Closed HackYardo closed 2 years ago
I'm not entirely sure what the question is. There's some SVG code in svgbuilder.cpp and svgbuilder.h, and the rendering code is in board.cpp. But honestly I'm not sure how reusable it would be for other games.
Files about Go games, i.e. SVG/ASCII, SGF and so on, should have the universal format! Different Go GUIs use different sgf formats. If a kifu has been analyzed in Sabaki, then open it with KaTrain, you need analyze again. That's not good.
The ASCII diagram syntax is shown on Sensei's Library if you try to edit any page. SVG is just a vector graphics format, there's nothing Go specific about it, you just write out something that hopefully looks good. It's like any other image format, really.
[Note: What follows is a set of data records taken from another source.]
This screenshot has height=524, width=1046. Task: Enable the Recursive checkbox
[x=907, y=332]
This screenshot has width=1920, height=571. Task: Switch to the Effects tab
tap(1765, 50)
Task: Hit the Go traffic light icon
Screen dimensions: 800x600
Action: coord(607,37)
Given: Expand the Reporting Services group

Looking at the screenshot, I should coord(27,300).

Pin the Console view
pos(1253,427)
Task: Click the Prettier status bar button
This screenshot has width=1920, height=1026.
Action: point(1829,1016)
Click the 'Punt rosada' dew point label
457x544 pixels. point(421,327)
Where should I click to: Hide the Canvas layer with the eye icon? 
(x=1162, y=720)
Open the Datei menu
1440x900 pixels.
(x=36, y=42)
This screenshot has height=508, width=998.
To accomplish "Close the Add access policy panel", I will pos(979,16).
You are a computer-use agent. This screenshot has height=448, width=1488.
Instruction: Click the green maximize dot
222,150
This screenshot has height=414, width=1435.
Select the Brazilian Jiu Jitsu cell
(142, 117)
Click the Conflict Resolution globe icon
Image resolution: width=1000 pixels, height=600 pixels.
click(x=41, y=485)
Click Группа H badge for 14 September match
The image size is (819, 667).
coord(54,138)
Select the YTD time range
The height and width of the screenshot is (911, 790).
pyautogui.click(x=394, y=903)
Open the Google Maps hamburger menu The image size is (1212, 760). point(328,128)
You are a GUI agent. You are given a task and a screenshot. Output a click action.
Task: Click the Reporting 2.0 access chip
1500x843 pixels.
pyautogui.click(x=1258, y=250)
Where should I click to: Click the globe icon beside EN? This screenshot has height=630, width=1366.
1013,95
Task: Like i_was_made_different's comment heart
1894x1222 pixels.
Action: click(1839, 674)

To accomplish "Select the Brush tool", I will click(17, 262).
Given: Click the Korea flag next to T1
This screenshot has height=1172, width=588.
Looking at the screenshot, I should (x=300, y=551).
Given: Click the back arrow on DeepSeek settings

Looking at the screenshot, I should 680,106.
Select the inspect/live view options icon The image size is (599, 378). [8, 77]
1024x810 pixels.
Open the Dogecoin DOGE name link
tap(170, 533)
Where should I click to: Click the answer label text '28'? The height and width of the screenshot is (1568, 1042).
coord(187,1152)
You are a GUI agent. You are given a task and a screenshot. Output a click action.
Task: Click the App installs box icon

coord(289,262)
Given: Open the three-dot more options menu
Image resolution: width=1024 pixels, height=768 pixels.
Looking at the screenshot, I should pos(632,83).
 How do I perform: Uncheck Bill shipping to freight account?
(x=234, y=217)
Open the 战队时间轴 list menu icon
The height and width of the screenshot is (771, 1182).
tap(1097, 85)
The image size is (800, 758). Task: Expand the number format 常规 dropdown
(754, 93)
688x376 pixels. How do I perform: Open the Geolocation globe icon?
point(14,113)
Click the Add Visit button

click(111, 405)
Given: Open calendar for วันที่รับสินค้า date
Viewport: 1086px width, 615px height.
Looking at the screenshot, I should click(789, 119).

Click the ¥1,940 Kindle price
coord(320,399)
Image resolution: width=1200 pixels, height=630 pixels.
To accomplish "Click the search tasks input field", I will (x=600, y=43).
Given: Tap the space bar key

I agree that SGF should have a universal format for analysis, but when I brought this up, no one was interested and I was told to just use a random SGF property that's private to q5go. So, that's what ended up happening.
Because svg/ascii can be edited, why not convert svg/ascii into sgf and convert sgf into svg/ascii? What only need to do is adding some captures information below the Go Board. That's what I want to ask in the beginning of this issue. If q5Go can load sgf from svg/ascii, VastGo(my new project) can do it too, then q5Go and VastGo can load sgf from each other's svg\ascii, that's a universal svg/ascii format of Go games.
ASCII import might be doable, but SVG import is out of the question. It's an image format. SGF is the file format you need to support if you want to interchange Go files.
I am developing a Go web GUI for non-standard Go games for fun, and I want to use svg/ascii to save/load positions as pictures because they both can be edited.